Elaine Grossinger-Etess says it’s one of her favorite stories, and it illustrates how the former hotelier has never let the concept of hospitality slip far from her mind. “Once my husband, Dr. David Etess, and I were walking up the grand staircase of the Waldorf=Astoria and I saw an empty pack of cigarettes on the floor,” she recalls from her home in South Florida. “As I bent down instinctively to pick it up, my husband gently chided me. ‘It is Conrad Hilton’s problem, not yours,’ he said.”
Even years removed from her family’s noted resort in the Catskill Mountains of New York, the daughter of the legendary Jennie Grossinger is still practicing her trade. The octogenarian works as director of hospitality for Forest Trace Resort, a retirement community in Lauderhill, Fla. Once the first female chair of the what was then known as the American Hotel & Motel Association (now AH&LA), Grossinger-Etess and her husband moved full-time to Florida after the family sold the Grossinger Catskill Resort Hotel in 1985. But that didn’t stop her from keeping up the Grossinger tradition of hospitality.
“I’m involved with special events, booking big name entertainment,” she says of her position with Forest Trace. “So many of the residence were guests of Grossinger’s or the Catskills, so it’s like coming home to them. It’s a lot of fun. They have wonderful memories. They bring pictures they had taken at our resort while on their honeymoon. They have kids who worked there.”
She says the job is a lot like when she was executive vice president of the Catskills’ resort. “We do a lot of the same things, but bring them up to date,” she says with a slight chuckle. “Of course, you can’t do what you did 50 years ago.”
While residents of Forest Trace rent apartments, Grossinger-Etess says her hotel background has enabled her to bring a sense of hospitality to the community. “There’s a special event nearly every month,” Grossinger-Etess says. “It’s fun to be able to use your skills and not just sit in a rocking chair, because I’m not that kind of a person.”
Working into her 80s wasn’t something she imagined she’d be doing. “I thought I’d retire, maybe start to play golf again, those kinds of things,” she says. “But then I got a call from Stanley Rosenthal, the founder of Forest Trace. He heard I was living nearby and wanted me to become involved.”
Now, she’s still practicing hospitality, and couldn’t be happier. “They wanted the place run in the Grossinger tradition, so in order to do that, we had to have a Grossinger there,” she says. “It’s been a wonderful relationship.”
In many ways, she’s brought a mini-Grossinger to Forest Trace, but she’s quick to point out that the heyday of the resort can only be recaptured so much. “It’s an era that will never be recaptured because the world has changed so much,” she says. “People have become much more sophisticated. You can sit home and put on your television set and see the greatest performers. You have to really keep up with the times. But, I’ve been very fortunate to be able to get great acts to come to Forest Trace.”
Performers she’s booked include Joel Gray, Freddy Roman, Roberta Peters, and McCoo and Davis. And they’ve all performed at the “Jennie Grossinger Theater” at Forest Trace, which, of course, was named for her mother.
Grossinger-Etess says her greatest skill is “probably my ability to make people feel comfortable.” And, she credits that skill to her mother, who she says always said, “There are no strangers in this world, only people you have not met.”
“It is a good feeling to walk into a room, meet someone unfamiliar, and make them feel comfortable,” Grossinger-Etess says. “I am sure that part of my skill is inherited, but I also had incredible practice so it can be a learned art.”

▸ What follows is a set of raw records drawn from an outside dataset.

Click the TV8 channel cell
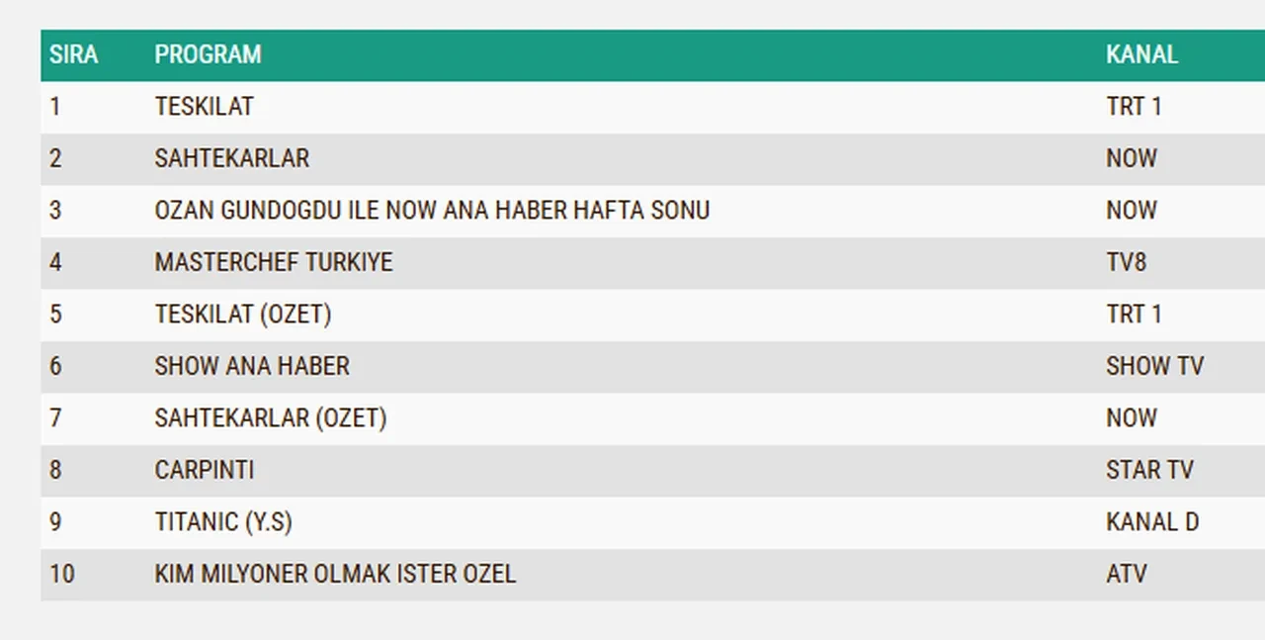The image size is (1265, 640). (1126, 262)
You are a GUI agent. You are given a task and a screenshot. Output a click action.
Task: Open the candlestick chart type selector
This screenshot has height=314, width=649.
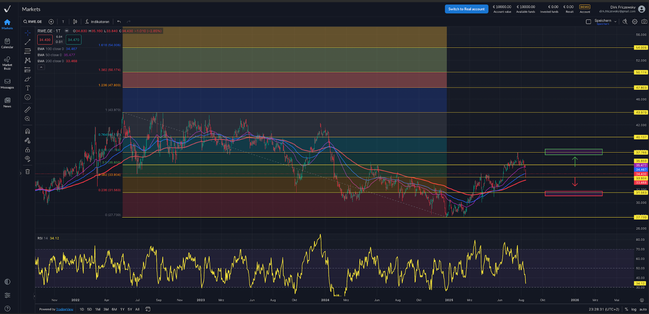click(x=75, y=21)
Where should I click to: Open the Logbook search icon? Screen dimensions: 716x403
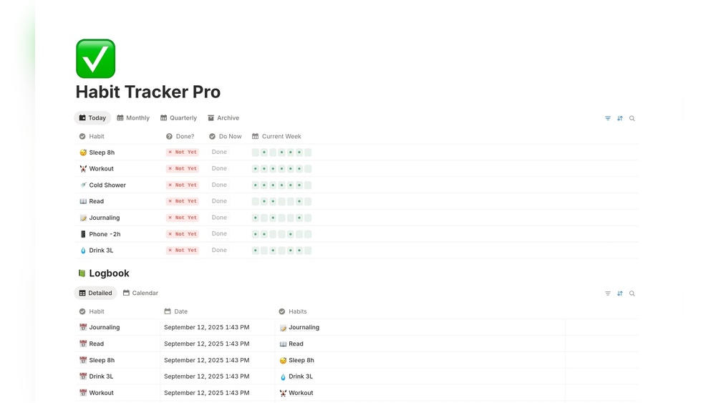click(632, 293)
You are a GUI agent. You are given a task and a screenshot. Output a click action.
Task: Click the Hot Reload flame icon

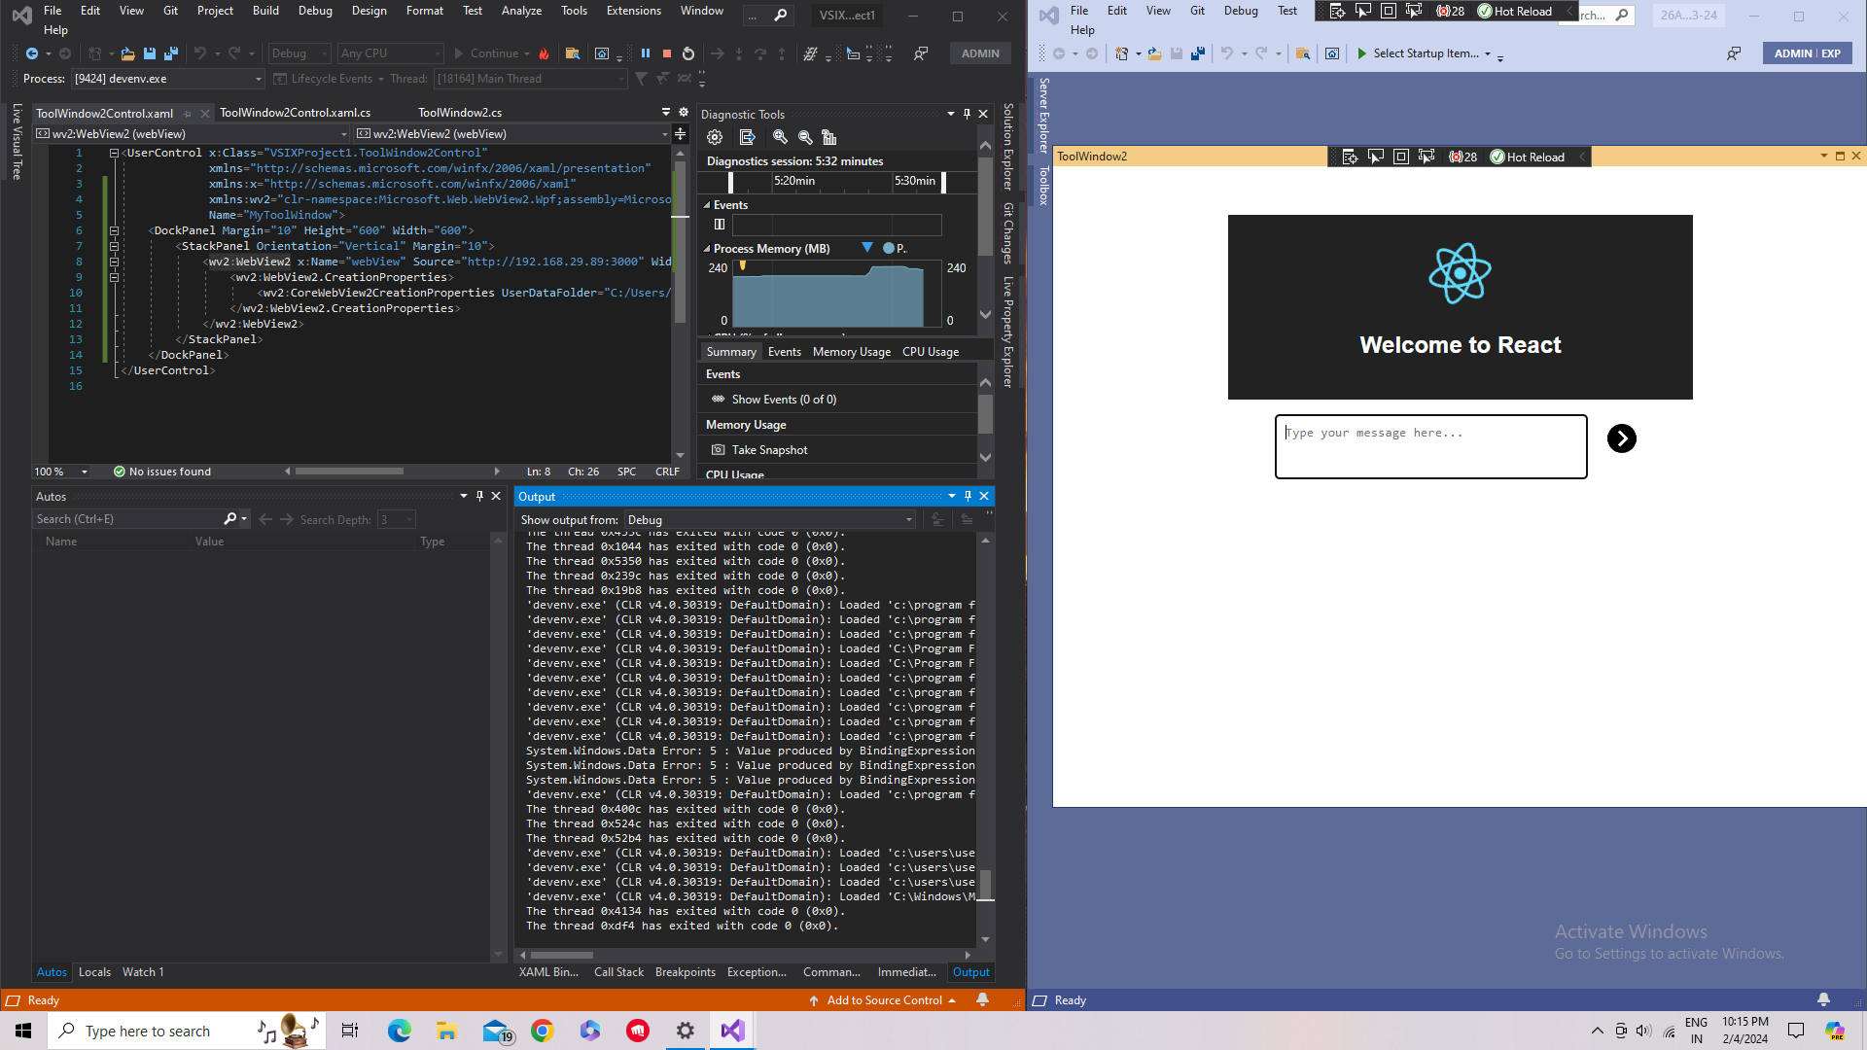coord(545,53)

Having grown up in the Grossinger family, Elaine learned the trade from the ground up. She says her favorite job at the hotel as a teenager was working the switchboard. “When all the lines would light up at once, it reminded me of the TV episode from I Love Lucy, where Lucy and Ethel were working in the chocolate factory.”
While the AH&LA has its third female chair this year, Grossinger-Etess as the first says she had a wonderful experience with the association. As a groundbreaker, she says she only hopes that people thought of her as a good chair and not a “good female chair.”
She still keeps up with the industry, and she says there have been a lot of changes over the years. “It’s so much more important an industry today than it ever was. The companies today aren’t just hospitality companies but also investment companies. And, they probably look at it in a different manner than those of us from a different era,” she says. “I’m sure it’s become much, much more competitive because there are more hotels and people travel more. It’s easier to get around.”
She says even though she doesn’t travel much now, she still does occasionally, and she sees a difference in the hotels of today and the hotels of her era. “I can usually tell if someone’s been with the company a long time or if they’re just passing through, so to speak,” she says.
Grossinger-Etess’ children have carried on the family’s hospitality tradition. Mitchell Etess served as CEO of Mohegan Sun, and Mark Etess was an up-and-comer in the industry working for the Taj Mahal in Atlantic City before tragically dying in a helicopter crash.
These days Grossinger-Etess takes a 35-minute car ride approximately eight days a month to do her work at Forest Trace where she’s continuing to work in hospitality, and continuing to put smiles on the faces of the residents of the community.